`forgelm purge` — Subcommand Reference

Audience: ForgeLM operators honouring GDPR Article 17 erasure requests against training corpora and run-scoped artefacts, plus auditors verifying the resulting data.erasure_* audit chain. Mirror: purge_subcommand-tr.md

forgelm purge is the operator-facing implementation of the GDPR Article 17 right-to-erasure for ForgeLM training corpora and run artefacts (Phase 21). It atomically deletes a row, a run's staging directory, or a run's compliance bundle, and records every step in the tamper-evident audit_log.jsonl chain.

For the deployer-flow walkthrough (DSAR ticket → CLI invocation → verification), see ../guides/gdpr_erasure.md. This page is the per-flag, per-event reference.

Synopsis

forgelm purge --row-id ID --corpus PATH [--row-matches {one,all}]
              [--output-dir DIR] [--justification TEXT] [--dry-run]
              [--output-format {text,json}]

forgelm purge --run-id RUN_ID --kind {staging,artefacts}
              --output-dir DIR [--justification TEXT] [--dry-run]
              [--output-format {text,json}]

forgelm purge --check-policy --config PATH [--output-dir DIR]
              [--output-format {text,json}]

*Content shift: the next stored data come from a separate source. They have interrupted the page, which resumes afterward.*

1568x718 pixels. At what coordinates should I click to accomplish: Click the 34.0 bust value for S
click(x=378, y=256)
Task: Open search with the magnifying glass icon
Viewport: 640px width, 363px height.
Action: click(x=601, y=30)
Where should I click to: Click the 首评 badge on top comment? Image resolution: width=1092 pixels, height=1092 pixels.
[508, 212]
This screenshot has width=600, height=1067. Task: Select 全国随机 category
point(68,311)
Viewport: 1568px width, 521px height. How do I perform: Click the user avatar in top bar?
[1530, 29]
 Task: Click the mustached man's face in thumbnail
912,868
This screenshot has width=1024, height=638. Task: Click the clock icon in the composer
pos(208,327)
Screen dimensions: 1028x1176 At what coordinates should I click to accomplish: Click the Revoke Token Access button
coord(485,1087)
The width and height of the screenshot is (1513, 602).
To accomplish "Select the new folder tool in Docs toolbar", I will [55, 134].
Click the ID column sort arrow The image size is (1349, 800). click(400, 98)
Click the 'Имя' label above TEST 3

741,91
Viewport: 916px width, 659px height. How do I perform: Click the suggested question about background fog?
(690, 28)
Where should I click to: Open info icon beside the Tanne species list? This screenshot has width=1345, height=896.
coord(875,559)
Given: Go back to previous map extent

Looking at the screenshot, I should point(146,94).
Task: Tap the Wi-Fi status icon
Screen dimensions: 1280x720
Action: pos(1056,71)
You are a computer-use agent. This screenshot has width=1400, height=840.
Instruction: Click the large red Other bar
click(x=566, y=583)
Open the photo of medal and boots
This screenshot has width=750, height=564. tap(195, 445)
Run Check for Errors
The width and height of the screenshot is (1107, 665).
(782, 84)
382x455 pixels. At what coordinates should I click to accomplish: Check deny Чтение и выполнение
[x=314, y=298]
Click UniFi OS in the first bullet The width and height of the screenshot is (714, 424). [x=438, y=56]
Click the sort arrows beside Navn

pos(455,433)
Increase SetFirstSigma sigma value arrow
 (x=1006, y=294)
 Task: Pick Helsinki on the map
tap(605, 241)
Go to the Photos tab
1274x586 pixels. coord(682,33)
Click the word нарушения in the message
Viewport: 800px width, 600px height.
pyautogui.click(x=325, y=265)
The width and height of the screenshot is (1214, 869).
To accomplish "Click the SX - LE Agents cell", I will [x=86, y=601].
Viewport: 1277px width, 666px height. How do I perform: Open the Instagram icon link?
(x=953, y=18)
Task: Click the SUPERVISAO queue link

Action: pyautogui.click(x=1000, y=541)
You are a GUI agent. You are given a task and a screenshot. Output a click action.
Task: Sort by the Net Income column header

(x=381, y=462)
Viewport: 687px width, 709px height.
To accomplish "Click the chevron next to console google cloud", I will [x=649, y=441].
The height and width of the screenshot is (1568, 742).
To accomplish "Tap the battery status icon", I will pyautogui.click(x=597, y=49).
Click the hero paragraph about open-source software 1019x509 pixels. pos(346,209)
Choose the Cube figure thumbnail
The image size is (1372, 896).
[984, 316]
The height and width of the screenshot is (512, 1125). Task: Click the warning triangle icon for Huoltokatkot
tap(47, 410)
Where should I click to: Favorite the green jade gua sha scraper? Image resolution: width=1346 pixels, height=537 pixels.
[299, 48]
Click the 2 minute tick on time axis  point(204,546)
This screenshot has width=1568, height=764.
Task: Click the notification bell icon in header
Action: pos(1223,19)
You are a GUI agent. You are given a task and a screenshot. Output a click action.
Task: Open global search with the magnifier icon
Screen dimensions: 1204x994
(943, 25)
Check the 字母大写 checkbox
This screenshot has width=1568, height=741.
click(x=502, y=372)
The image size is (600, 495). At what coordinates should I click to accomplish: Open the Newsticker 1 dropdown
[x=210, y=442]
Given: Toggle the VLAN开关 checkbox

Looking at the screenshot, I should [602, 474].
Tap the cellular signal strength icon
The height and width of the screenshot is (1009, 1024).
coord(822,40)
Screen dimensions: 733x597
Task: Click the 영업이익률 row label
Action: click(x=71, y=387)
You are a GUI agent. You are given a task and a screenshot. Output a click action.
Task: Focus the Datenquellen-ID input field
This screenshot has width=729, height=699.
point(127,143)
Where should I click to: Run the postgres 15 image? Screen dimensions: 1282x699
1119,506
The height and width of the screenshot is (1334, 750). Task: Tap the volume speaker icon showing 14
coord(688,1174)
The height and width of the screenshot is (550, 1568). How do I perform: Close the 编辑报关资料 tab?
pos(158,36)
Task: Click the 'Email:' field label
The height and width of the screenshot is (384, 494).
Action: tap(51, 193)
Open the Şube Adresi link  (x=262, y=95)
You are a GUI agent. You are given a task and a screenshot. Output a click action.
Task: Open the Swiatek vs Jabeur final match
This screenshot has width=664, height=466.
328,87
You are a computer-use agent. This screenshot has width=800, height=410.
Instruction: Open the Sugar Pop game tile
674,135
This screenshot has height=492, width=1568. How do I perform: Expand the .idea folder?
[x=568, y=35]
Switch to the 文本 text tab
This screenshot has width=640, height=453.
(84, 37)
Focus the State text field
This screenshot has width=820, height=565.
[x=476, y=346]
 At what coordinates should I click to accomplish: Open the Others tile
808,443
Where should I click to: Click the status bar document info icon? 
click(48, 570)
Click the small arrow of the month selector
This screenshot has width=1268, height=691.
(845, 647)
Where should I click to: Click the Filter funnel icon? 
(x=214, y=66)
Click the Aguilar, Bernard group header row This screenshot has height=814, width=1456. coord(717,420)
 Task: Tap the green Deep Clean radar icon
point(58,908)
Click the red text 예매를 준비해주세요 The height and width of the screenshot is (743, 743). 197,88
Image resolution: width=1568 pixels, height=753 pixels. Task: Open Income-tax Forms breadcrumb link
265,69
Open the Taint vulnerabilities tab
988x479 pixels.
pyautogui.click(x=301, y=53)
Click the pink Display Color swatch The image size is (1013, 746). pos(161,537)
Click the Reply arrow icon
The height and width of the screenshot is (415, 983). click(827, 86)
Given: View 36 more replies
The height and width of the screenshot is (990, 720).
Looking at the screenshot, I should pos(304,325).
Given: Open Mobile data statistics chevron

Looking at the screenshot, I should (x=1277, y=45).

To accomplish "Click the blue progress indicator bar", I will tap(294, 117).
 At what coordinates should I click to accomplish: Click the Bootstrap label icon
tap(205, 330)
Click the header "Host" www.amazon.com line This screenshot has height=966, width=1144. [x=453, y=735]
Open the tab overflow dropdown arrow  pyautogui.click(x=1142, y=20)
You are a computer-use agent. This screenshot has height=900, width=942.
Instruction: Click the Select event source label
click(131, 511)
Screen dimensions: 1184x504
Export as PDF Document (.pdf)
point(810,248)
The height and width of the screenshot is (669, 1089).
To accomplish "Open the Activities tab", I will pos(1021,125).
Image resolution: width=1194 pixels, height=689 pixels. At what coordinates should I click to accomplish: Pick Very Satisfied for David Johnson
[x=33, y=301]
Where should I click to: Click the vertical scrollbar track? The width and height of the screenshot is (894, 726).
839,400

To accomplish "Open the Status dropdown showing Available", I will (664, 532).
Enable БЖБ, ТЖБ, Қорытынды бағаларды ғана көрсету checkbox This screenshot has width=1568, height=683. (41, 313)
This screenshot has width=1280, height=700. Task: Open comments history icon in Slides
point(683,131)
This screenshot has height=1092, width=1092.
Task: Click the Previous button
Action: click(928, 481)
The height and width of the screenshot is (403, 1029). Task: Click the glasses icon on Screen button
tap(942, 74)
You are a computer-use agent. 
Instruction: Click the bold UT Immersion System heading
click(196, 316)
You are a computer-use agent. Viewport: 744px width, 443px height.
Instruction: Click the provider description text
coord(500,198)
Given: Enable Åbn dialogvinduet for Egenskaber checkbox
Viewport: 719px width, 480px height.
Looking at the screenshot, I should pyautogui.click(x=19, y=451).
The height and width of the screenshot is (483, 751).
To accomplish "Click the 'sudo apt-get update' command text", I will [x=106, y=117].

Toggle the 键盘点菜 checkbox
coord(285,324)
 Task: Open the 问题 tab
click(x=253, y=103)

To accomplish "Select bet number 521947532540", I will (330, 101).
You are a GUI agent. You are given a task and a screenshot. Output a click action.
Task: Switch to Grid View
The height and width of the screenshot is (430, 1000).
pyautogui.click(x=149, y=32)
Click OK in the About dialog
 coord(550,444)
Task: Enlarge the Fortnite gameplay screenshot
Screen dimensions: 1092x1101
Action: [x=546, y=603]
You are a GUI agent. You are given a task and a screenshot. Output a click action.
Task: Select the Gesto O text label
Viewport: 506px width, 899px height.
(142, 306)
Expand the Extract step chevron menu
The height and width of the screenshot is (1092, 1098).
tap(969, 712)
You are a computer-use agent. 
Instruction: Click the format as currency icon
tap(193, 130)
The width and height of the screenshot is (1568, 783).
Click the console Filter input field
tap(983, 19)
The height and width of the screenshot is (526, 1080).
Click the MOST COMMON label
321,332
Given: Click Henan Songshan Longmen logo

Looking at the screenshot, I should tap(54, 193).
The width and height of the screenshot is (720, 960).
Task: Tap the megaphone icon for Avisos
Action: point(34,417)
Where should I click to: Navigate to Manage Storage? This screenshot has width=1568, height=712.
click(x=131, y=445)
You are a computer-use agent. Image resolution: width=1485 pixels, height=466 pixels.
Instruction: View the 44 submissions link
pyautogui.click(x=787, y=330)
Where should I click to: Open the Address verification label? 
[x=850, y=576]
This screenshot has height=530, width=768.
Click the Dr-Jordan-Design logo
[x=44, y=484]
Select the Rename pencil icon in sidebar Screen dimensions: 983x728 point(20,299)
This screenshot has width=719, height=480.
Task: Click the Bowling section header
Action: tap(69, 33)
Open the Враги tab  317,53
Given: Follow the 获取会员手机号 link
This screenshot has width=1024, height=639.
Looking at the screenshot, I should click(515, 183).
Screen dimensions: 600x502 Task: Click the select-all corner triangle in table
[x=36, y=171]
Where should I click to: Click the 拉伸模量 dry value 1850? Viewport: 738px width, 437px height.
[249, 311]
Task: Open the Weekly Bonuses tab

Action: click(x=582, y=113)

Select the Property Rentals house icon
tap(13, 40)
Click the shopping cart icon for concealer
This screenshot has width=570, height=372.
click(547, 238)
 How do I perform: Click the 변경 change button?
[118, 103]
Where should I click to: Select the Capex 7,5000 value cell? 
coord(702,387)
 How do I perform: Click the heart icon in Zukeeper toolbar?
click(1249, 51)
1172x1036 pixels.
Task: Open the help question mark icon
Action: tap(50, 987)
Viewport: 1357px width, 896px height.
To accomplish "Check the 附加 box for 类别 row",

The three modes are mutually exclusive (argparse enforces a single mode group).

Modes

Corpus-row erasure (`--row-id`)

Erases a single row identified by its id (or row_id) field from a JSONL training corpus. Implemented in forgelm.cli.subcommands._purge._run_purge_row_id.

Flag	Required	Description
`--row-id ID`	yes	Identifier to erase. Hashed before audit emission via `forgelm.cli.subcommands._purge._hash_target_id`.
`--corpus PATH`	yes	Single JSONL file. Directory mode is rejected — operators loop in their own script.
`--row-matches {one,all}`	no (default `one`)	`one` refuses on >=2 matches; `all` deletes every match (operator confirms intent).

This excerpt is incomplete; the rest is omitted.